これ、そのまま未公開の真相編として売れるよ。前回セッションと今回セッションを合わせて、『那由多編』としてさ」
阿久津は、指を折って数え始めた。
「配信企画にしてもいいし、ドキュメンタリー風の映像作品にしてもいい。視聴者参加型で、『あなたは十四人目かもしれない』って煽れば――」
「やめろ」
久我が短く遮った。その声には、いつになく鋭い警戒があった。
「その発想自体が、向こう側の仕掛けに近い。
『真相編として売れる』って思わせる構造を、あらかじめ組んでいる可能性が高い。そう思った時点で、すでに誘導されてる」
「誘導、ね」
阿久津は肩をすくめる。
「でもさ、俺ら今さら“ゲームに参加するつもりなんてなかった”って顔できないでしょ。

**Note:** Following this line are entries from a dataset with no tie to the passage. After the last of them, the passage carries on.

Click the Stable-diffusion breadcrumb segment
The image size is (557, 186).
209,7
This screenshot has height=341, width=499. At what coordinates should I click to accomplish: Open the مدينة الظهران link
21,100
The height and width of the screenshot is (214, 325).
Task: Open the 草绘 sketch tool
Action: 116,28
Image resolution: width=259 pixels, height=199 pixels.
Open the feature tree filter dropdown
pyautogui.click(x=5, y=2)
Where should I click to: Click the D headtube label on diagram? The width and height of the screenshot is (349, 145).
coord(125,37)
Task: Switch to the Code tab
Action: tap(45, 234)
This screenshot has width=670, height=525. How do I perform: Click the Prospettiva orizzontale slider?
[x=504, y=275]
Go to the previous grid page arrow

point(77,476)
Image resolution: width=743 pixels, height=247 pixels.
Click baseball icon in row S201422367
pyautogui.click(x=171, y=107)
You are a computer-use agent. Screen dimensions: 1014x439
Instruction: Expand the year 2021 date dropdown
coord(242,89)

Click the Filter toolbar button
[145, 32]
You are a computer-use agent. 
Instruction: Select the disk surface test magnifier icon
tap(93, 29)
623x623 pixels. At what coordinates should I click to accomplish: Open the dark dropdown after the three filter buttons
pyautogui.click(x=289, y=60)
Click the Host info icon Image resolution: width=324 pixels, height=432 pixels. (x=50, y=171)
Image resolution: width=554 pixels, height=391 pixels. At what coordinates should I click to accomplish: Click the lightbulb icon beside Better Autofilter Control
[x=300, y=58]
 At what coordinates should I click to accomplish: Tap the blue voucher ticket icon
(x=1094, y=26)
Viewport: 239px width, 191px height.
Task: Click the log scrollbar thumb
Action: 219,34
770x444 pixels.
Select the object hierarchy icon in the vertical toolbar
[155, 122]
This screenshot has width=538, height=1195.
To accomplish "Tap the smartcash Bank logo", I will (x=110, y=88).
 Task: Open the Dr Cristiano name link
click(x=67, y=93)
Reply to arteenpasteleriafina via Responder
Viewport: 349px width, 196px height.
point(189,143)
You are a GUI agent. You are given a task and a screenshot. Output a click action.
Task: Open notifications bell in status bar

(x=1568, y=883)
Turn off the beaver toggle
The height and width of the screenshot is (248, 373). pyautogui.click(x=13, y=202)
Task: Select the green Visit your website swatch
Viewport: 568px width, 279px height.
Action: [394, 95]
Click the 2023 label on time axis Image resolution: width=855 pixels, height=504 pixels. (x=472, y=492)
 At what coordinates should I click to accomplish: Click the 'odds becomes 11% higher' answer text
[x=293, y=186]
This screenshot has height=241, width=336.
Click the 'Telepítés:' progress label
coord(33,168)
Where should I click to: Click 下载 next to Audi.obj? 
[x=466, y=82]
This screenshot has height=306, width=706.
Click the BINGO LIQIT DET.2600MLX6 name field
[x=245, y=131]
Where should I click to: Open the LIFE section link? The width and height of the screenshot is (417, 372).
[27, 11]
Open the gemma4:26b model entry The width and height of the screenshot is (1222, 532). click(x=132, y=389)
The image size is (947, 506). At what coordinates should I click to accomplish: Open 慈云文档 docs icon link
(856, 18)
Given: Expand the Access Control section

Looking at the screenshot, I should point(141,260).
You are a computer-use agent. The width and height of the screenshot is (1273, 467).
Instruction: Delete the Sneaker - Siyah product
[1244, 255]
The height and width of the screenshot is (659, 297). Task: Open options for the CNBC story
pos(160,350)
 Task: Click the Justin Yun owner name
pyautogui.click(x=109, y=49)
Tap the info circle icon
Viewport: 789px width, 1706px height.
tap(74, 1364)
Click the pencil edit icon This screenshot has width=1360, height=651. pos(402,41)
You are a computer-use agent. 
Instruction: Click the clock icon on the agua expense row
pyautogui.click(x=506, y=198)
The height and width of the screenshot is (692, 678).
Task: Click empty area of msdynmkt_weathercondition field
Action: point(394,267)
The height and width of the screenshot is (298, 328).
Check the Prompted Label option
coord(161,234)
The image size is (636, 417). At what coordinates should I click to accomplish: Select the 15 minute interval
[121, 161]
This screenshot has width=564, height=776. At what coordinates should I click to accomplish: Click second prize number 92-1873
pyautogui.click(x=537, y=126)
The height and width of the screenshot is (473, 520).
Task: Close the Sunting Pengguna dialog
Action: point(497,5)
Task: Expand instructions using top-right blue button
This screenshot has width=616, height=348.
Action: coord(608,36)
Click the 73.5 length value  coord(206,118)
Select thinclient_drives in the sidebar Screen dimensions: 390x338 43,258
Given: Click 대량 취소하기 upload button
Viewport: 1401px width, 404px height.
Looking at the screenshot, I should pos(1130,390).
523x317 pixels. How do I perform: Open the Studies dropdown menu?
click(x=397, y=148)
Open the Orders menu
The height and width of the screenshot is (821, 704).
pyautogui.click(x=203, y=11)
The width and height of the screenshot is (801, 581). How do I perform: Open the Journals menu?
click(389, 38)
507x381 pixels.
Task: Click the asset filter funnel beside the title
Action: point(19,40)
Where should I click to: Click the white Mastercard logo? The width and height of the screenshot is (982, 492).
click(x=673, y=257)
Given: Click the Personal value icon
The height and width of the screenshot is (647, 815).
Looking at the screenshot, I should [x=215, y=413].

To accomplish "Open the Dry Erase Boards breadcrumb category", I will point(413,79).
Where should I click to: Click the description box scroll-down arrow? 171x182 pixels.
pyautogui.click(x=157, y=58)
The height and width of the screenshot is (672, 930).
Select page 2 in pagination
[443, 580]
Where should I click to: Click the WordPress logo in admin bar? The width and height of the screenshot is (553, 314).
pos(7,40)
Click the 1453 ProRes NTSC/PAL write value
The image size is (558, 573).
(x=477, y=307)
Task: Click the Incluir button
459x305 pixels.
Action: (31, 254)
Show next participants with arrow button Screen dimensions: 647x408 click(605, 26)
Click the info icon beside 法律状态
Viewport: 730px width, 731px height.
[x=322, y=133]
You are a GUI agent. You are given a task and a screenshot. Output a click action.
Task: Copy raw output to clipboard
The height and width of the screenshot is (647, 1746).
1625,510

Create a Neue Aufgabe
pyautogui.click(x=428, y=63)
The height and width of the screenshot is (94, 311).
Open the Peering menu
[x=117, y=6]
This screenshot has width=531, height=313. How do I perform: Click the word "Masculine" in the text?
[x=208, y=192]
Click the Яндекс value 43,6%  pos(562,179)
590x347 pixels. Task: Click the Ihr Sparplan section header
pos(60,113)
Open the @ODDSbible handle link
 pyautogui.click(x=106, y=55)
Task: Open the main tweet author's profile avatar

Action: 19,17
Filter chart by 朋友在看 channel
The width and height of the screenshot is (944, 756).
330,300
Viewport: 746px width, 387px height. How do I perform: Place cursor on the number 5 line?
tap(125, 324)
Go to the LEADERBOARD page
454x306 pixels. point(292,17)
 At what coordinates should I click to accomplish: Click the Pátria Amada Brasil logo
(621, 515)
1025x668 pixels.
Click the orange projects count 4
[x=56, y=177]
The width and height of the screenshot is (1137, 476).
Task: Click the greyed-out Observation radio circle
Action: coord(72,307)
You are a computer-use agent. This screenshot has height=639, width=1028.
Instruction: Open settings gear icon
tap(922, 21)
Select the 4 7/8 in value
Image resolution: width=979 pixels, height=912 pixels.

ここまでルール読んで、弾数数えて、罪の競売までやって。完全にノってるじゃん」
「ノらざるを得ない状況に追い込まれた、というほうが正しい」
門脇が言う。
「それでも、『これは面白いコンテンツになる』って言葉は慎重に扱ったほうがいい。
その視点は、常に誰かの生死の上に立ってる」
春野は、黙ったままページの「十四人目」の文字を見つめていた。霧で髪が湿り、頬に張り付いている。
「……那由多は」
小さな声で言う。
「この“十四人目”になって、どこかでまだ、記録の中に閉じ込められてるのかな」
誰も、すぐには答えられなかった。
霧がさらに濃くなる。足元の感覚がぼんやりしてきた。燈は、ここでこれ以上立ち話を続けるのはまずいと判断した。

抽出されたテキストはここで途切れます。